A large genial face and a genial foam covered arm popped up above the rim of the monstrous bath.
“Ah, hello, Number Two,” said the Captain, waving a cheery sponge, “having a nice day?”
Number Two snapped even further to attention than he already was.
“I have brought you the prisoners I located in freezer bay seven, sir!” he yapped.
Ford and Arthur coughed in confusion.
“Er… hello,” they said.
The Captain beamed at them. So Number Two had really found some prisoners. Well, good for him, thought the Captain, nice to see a chap doing what he’s best at.
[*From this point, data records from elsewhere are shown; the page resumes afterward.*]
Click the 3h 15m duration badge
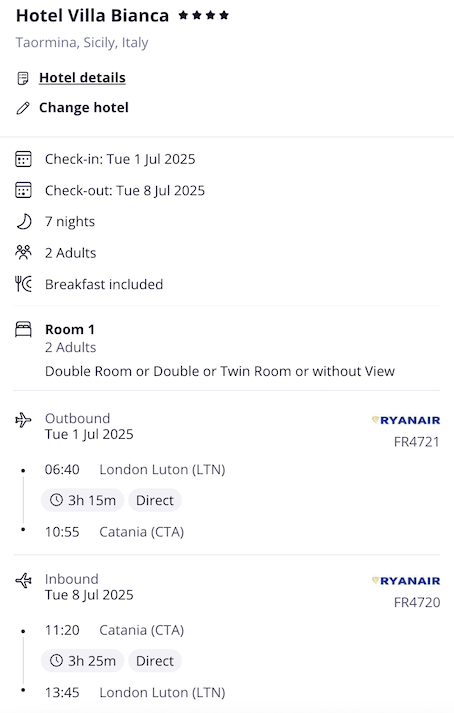Viewport: 454px width, 713px height. point(82,500)
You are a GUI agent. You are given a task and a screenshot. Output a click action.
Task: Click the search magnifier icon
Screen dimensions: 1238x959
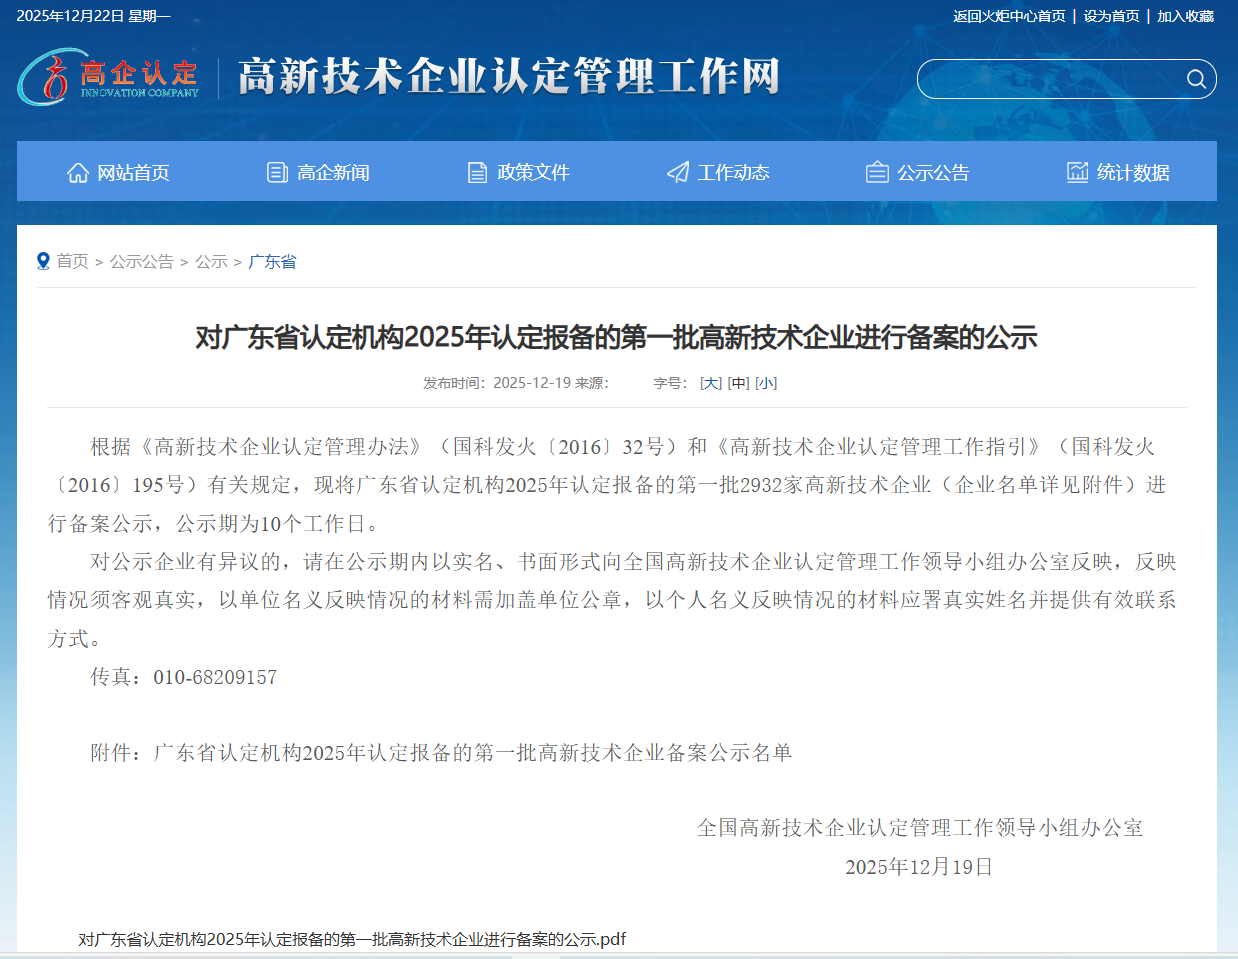click(1196, 79)
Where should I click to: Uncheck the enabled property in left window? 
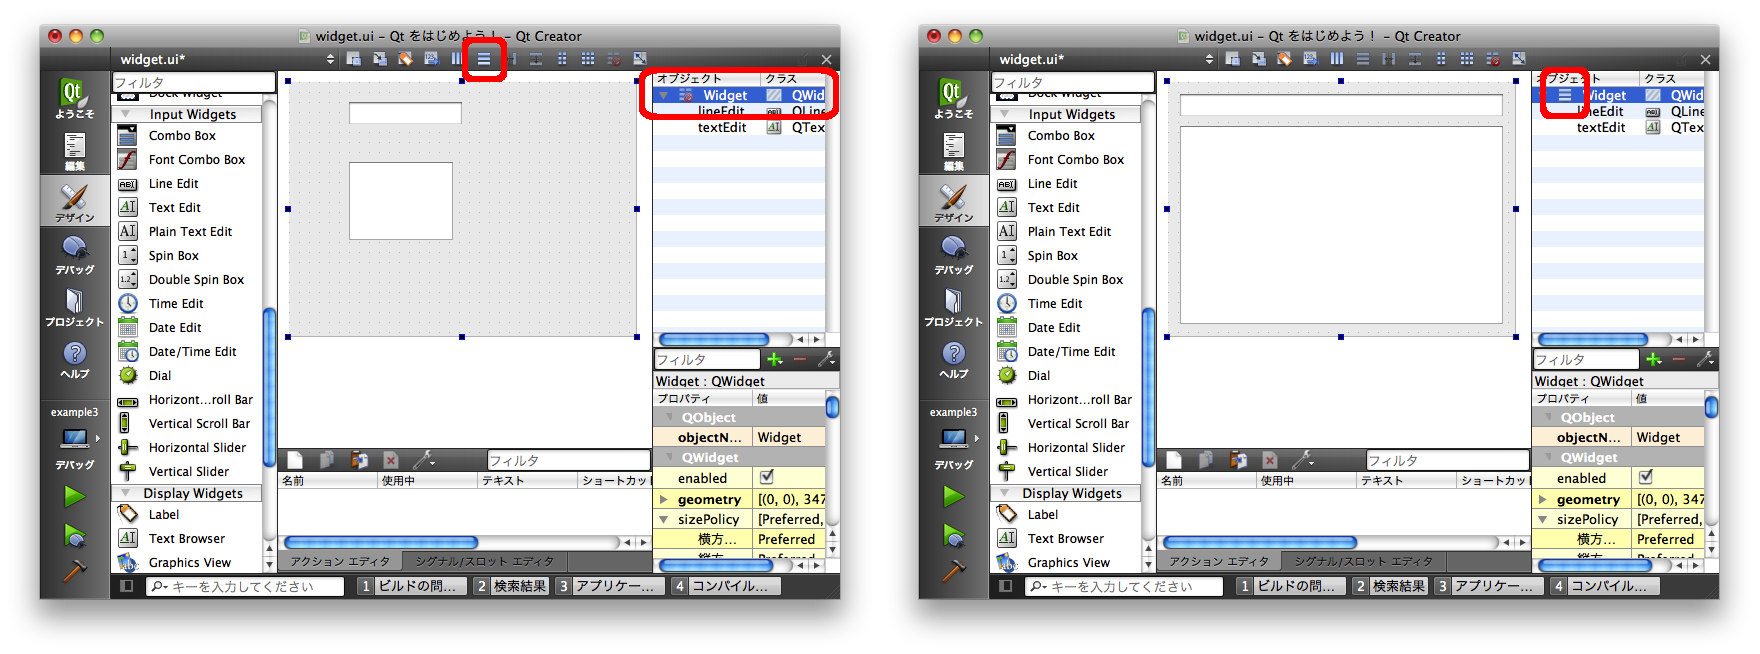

“Oh, hello there,” he said to them, “Excuse me not getting up, having a quick bath. Well, jynnan tonnyx all round then. Look in the fridge Number one.”
“Certainly sir.”
It is a curious fact, and one to which no one knows quite how much importance to attach, that something like 85% of all known worlds in the Galaxy, be they primitive or highly advanced, have invented a drink called jynnan tonnyx, or gee-N’N-T’N-ix, or jinond-o-nicks, or any one of a thousand or more variations on the same phonetic theme. The drinks themselves are not the same, and vary between the Sivolvian “chinanto/mnigs” which is ordinary water served at slightly above room temperature, and the Gagrakackan “tzjin-anthony-ks” which kills cows at a hundred paces; and in fact the one common factor between all of them, beyond the fact that the names sound the same, is that they were all invented and named before the worlds concerned made contact with any other worlds.
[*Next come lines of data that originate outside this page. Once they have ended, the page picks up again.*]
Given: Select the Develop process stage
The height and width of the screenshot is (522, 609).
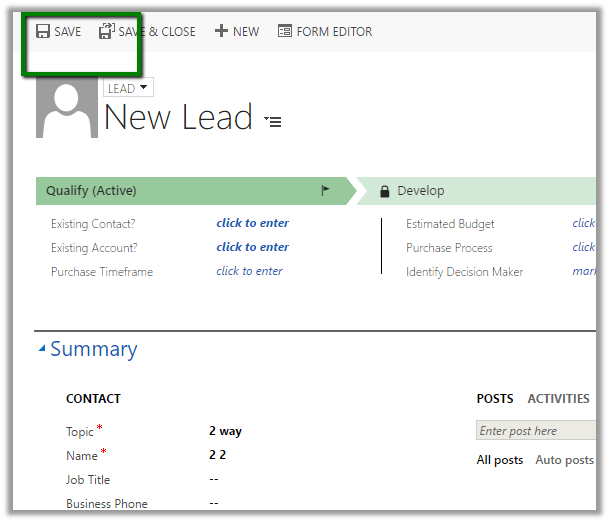Looking at the screenshot, I should pyautogui.click(x=421, y=191).
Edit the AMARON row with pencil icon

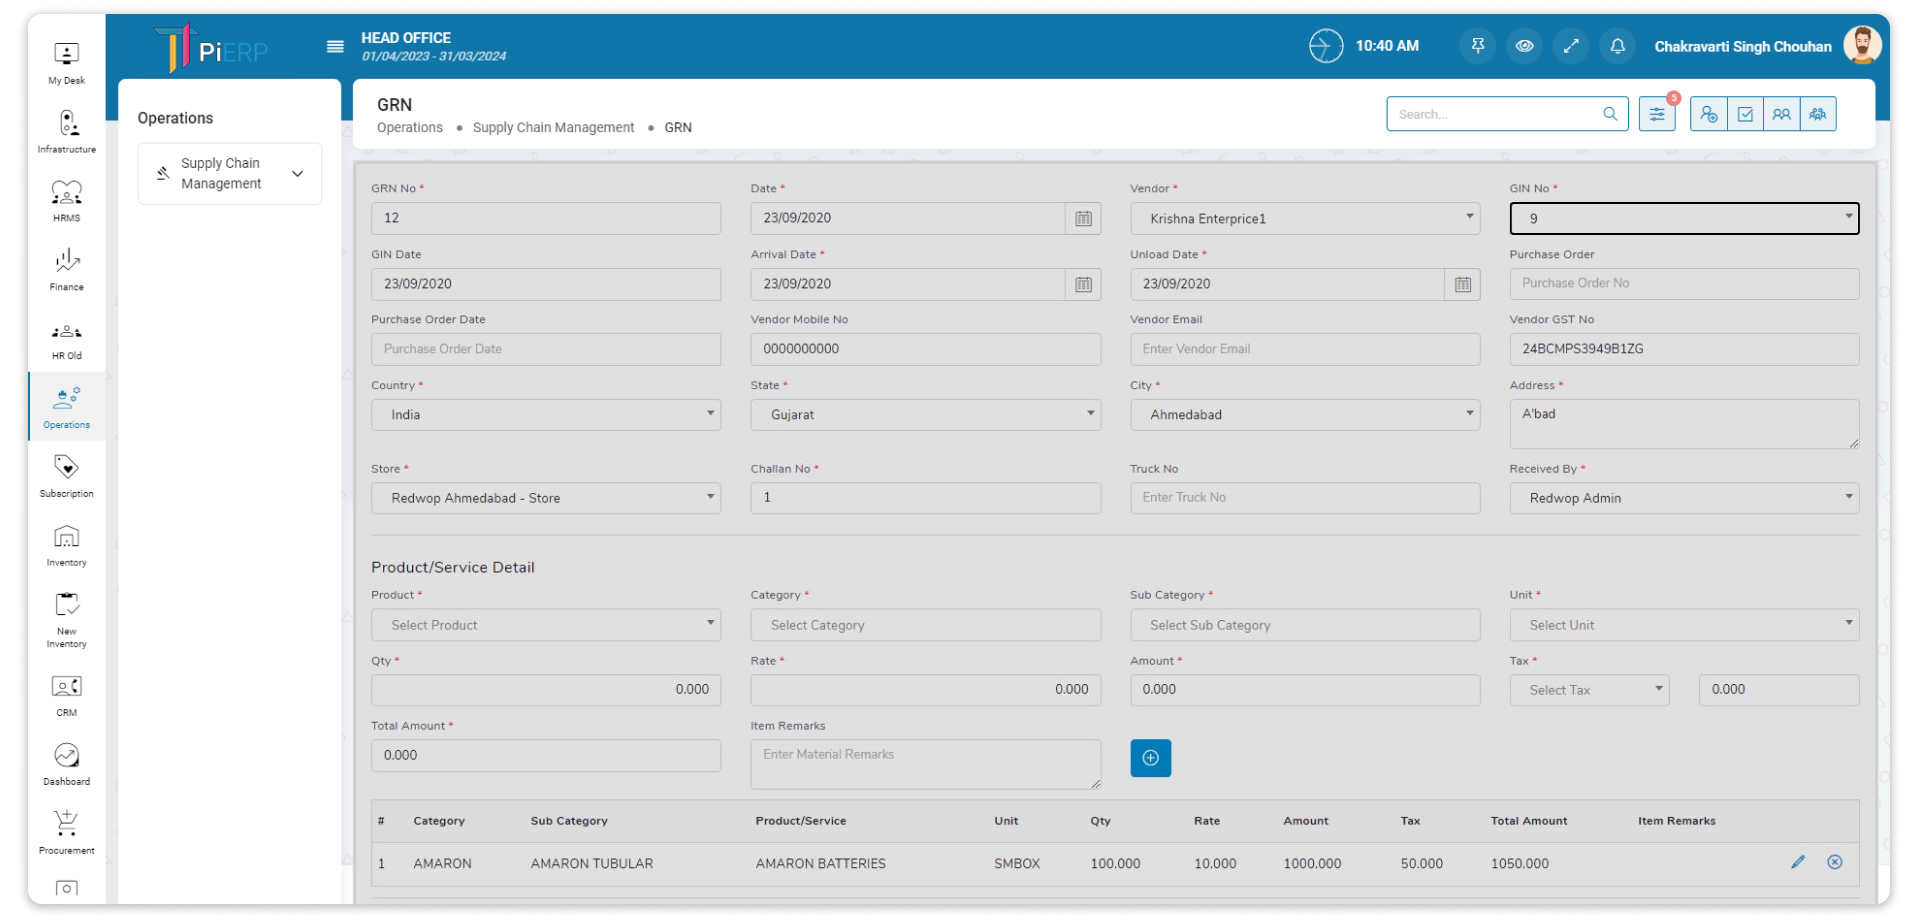click(x=1798, y=862)
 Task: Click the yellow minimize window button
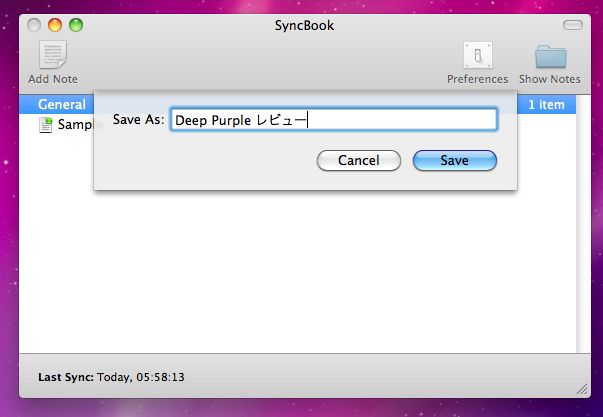(x=55, y=25)
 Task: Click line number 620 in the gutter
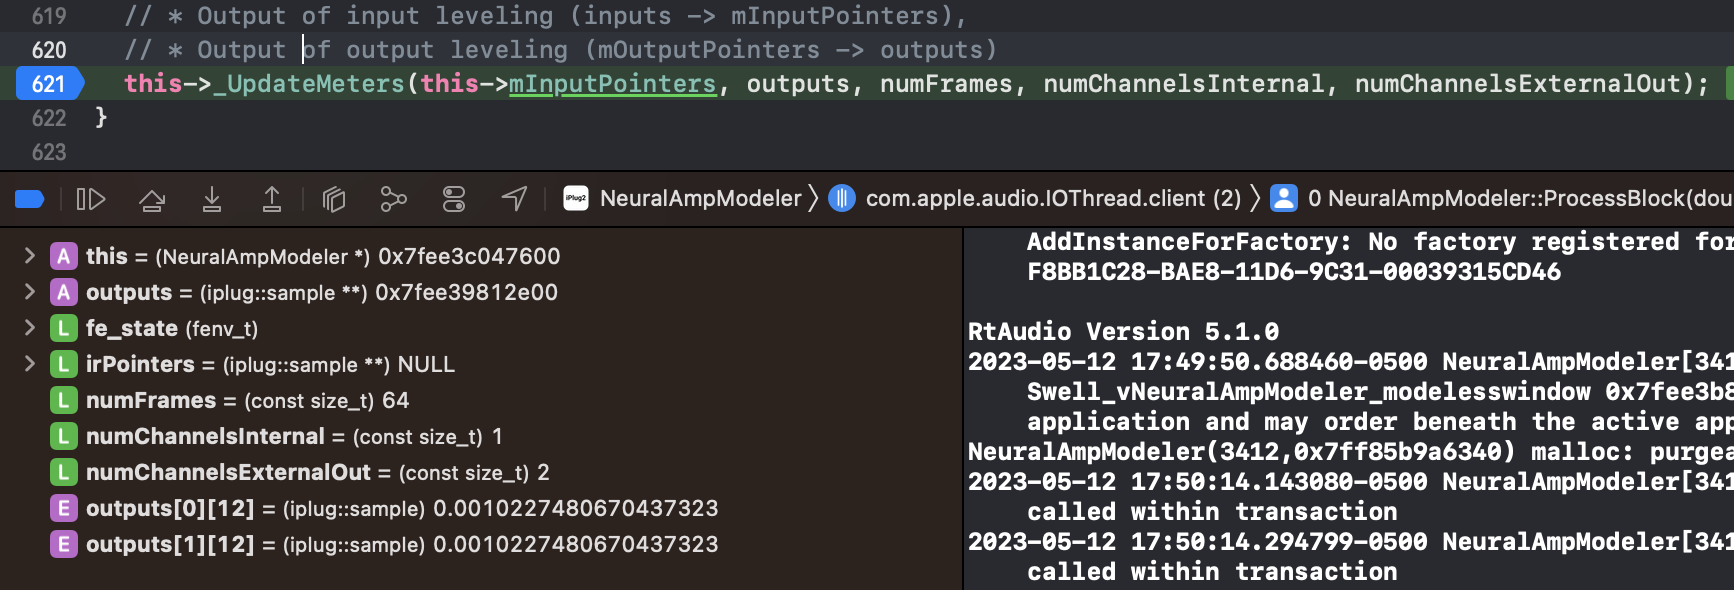[49, 49]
What can be made of this fact? It exists in total isolation. As far as any theory of structural linguistics is concerned it is right off the graph, and yet it persists. Old structural linguists get very angry when young structural linguists go on about it. Young structural linguists get deeply excited about it and stay up late at night convinced that they are very close to something of profound importance, and end up becoming old structural linguists before their time, getting very angry with the young ones. Structural linguistics is a bitterly divided and unhappy discipline, and a large number of its practitioners spend too many nights drowning their problems in Ouisghian Zodahs.
Number Two stood before the Captain’s bathtub trembling with frustration.
“Don’t you want to interrogate the prisoners sir?” he squealed.
The Captain peered at him in bemusement.
“Why on Golgafrincham should I want to do that?” he asked.